:: SUPPLIED TEXT ::
— BEGIN —
The film follows Bond's mission to find two NATO atomic bombs stolen by SPECTRE, which holds the world ransom to the tune of £100 million in diamonds under threat of destroying an unspecified metropolis in either the United Kingdom or the United States (later revealed to be Miami). The search leads Bond to the Bahamas, where he encounters Emilio Largo, the card-playing, eyepatch-wearing SPECTRE Number Two. Backed by CIA agent Felix Leiter and Largo's mistress, Domino Derval, Bond's search culminates in an underwater battle with Largo's henchmen. The film's complex production comprised four different units, and about a quarter of the film comprises underwater scenes. [5] Thunderball was the first Bond film shot in widescreen Panavision and the first to have a running time of over two hours.
Although planned by Bond film series producers Albert R. Broccoli and Harry Saltzman as the first entry in the franchise, Thunderball was associated with a legal dispute in 1961 when former Fleming collaborators McClory and Whittingham sued him shortly after the 1961 publication of the novel, claiming he based it upon the screenplay the trio had written for a cinematic translation of James Bond. The lawsuit was settled out of court and Broccoli and Saltzman, fearing a rival McClory film, allowed him to retain certain screen rights to the novel's plot and characters, [6] and for McClory to receive sole producer credit on this film; Broccoli and Saltzman instead served as executive producers. [7]
The film was exceptionally successful: its worldwide box-office receipts of $141.2 million (equivalent to $1,365,200,000in 2023) exceeded not only that of each of its predecessors but that of every one of the next five Bond films that followed it. Thunderball remains the most financially successful film of the series in North America when adjusted for ticket price inflation. [8] In 1966, John Stears won the Academy Award for Best Visual Effects [9] and BAFTA nominated production designer Ken Adam for an award. [10] Some critics and viewers praised the film and branded it a welcome addition to the series, while others found the aquatic action repetitious. The movie was followed by 1967's You Only Live Twice . In 1983, Warner Bros. released a second film adaptation of the Thunderball novel under the title Never Say Never Again , with McClory as executive producer.
— END —
:: REQUIRED WORK ::
1. How would you put this sentence from the Thunderball text into Spanish: "Thunderball remains the most financially successful film of the series in North America when adjusted for ticket price inflation."
2. Repeat a stretch of the Thunderball text, swapping "Bahamas" for "Jamaica": begin at the words that have "The film follows" and stop after "over two hours.".
3. According to the Thunderball text, who won the Academy Award for Best Visual Effects in 1966?

:: STORED DATA ::
— BEGIN —
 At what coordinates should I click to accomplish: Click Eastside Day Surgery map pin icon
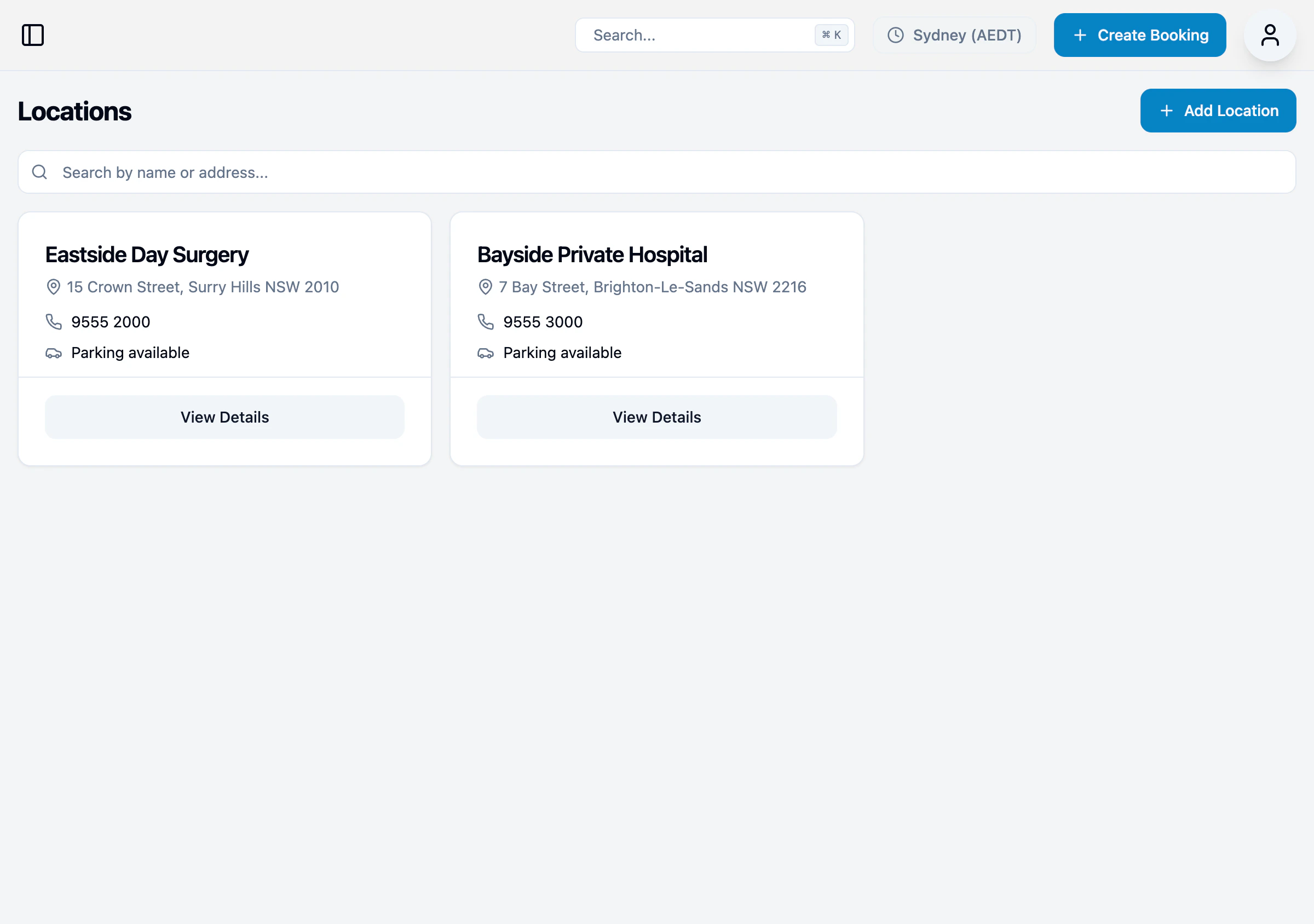(53, 287)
— END —
:: TASK-BY-TASK SOLUTIONS ::
1. Thunderball sigue siendo la película de la serie con mayor éxito económico en Norteamérica si se ajusta por la inflación del precio de las entradas.

2.
The film follows Bond's mission to find two NATO atomic bombs stolen by SPECTRE, which holds the world ransom to the tune of £100 million in diamonds under threat of destroying an unspecified metropolis in either the United Kingdom or the United States (later revealed to be Miami). The search leads Bond to the Jamaica, where he encounters Emilio Largo, the card-playing, eyepatch-wearing SPECTRE Number Two. Backed by CIA agent Felix Leiter and Largo's mistress, Domino Derval, Bond's search culminates in an underwater battle with Largo's henchmen. The film's complex production comprised four different units, and about a quarter of the film comprises underwater scenes. [5] Thunderball was the first Bond film shot in widescreen Panavision and the first to have a running time of over two hours.

3. John Stears